### AIM OF THE TASK
Put every line of the items below into one numbered list, and leave out any blank lines.

### RECORDS FOR THE EXERCISE
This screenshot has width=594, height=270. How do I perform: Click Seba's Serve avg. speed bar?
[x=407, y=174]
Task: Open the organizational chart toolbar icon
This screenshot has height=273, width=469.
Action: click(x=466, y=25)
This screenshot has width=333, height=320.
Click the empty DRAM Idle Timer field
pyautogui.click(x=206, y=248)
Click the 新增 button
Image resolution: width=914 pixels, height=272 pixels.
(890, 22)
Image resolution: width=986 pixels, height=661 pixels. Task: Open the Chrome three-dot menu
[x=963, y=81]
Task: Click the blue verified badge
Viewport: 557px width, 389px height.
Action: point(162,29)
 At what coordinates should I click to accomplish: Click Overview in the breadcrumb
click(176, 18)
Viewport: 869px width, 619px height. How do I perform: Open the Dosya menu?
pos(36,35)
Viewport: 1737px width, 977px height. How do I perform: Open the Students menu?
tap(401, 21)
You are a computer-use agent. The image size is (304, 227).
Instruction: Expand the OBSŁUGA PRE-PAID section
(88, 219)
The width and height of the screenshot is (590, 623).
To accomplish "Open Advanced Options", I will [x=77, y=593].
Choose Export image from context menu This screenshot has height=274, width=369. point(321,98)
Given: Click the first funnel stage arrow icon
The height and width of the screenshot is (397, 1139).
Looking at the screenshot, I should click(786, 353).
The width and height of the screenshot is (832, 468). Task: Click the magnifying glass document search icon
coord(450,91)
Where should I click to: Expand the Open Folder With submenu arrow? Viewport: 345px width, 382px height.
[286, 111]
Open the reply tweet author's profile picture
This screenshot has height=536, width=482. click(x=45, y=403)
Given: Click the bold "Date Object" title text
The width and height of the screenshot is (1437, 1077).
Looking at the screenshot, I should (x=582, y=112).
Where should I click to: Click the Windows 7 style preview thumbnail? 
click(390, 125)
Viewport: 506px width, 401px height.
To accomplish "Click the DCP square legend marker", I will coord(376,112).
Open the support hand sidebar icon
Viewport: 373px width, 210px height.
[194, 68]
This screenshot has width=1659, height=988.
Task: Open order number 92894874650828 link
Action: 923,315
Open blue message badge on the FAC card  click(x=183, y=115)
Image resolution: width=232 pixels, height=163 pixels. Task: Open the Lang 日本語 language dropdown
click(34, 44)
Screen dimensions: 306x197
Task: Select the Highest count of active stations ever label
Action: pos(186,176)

### ANSWER TO THE PROBLEM
1. This screenshot has width=594, height=270. How do I perform: Click Seba's Serve avg. speed bar?
2. [x=407, y=174]
3. Task: Open the organizational chart toolbar icon
4. This screenshot has height=273, width=469.
5. Action: click(x=466, y=25)
6. This screenshot has width=333, height=320.
7. Click the empty DRAM Idle Timer field
8. pyautogui.click(x=206, y=248)
9. Click the 新增 button
10. Image resolution: width=914 pixels, height=272 pixels.
11. (890, 22)
12. Image resolution: width=986 pixels, height=661 pixels. Task: Open the Chrome three-dot menu
13. [x=963, y=81]
14. Task: Click the blue verified badge
15. Viewport: 557px width, 389px height.
16. Action: point(162,29)
17.  At what coordinates should I click to accomplish: Click Overview in the breadcrumb
18. click(176, 18)
19. Viewport: 869px width, 619px height. How do I perform: Open the Dosya menu?
20. pos(36,35)
21. Viewport: 1737px width, 977px height. How do I perform: Open the Students menu?
22. tap(401, 21)
23. You are a computer-use agent. The image size is (304, 227).
24. Instruction: Expand the OBSŁUGA PRE-PAID section
25. (88, 219)
26. The width and height of the screenshot is (590, 623).
27. To accomplish "Open Advanced Options", I will [x=77, y=593].
28. Choose Export image from context menu This screenshot has height=274, width=369. point(321,98)
29. Given: Click the first funnel stage arrow icon
30. The height and width of the screenshot is (397, 1139).
31. Looking at the screenshot, I should click(786, 353).
32. The width and height of the screenshot is (832, 468). Task: Click the magnifying glass document search icon
33. coord(450,91)
34. Where should I click to: Expand the Open Folder With submenu arrow? Viewport: 345px width, 382px height.
35. [286, 111]
36. Open the reply tweet author's profile picture
37. This screenshot has height=536, width=482. click(x=45, y=403)
38. Given: Click the bold "Date Object" title text
39. The width and height of the screenshot is (1437, 1077).
40. Looking at the screenshot, I should (x=582, y=112).
41. Where should I click to: Click the Windows 7 style preview thumbnail? 
42. click(390, 125)
43. Viewport: 506px width, 401px height.
44. To accomplish "Click the DCP square legend marker", I will coord(376,112).
45. Open the support hand sidebar icon
46. Viewport: 373px width, 210px height.
47. [194, 68]
48. This screenshot has width=1659, height=988.
49. Task: Open order number 92894874650828 link
50. Action: 923,315
51. Open blue message badge on the FAC card  click(x=183, y=115)
52. Image resolution: width=232 pixels, height=163 pixels. Task: Open the Lang 日本語 language dropdown
53. click(34, 44)
54. Screen dimensions: 306x197
55. Task: Select the Highest count of active stations ever label
56. Action: pos(186,176)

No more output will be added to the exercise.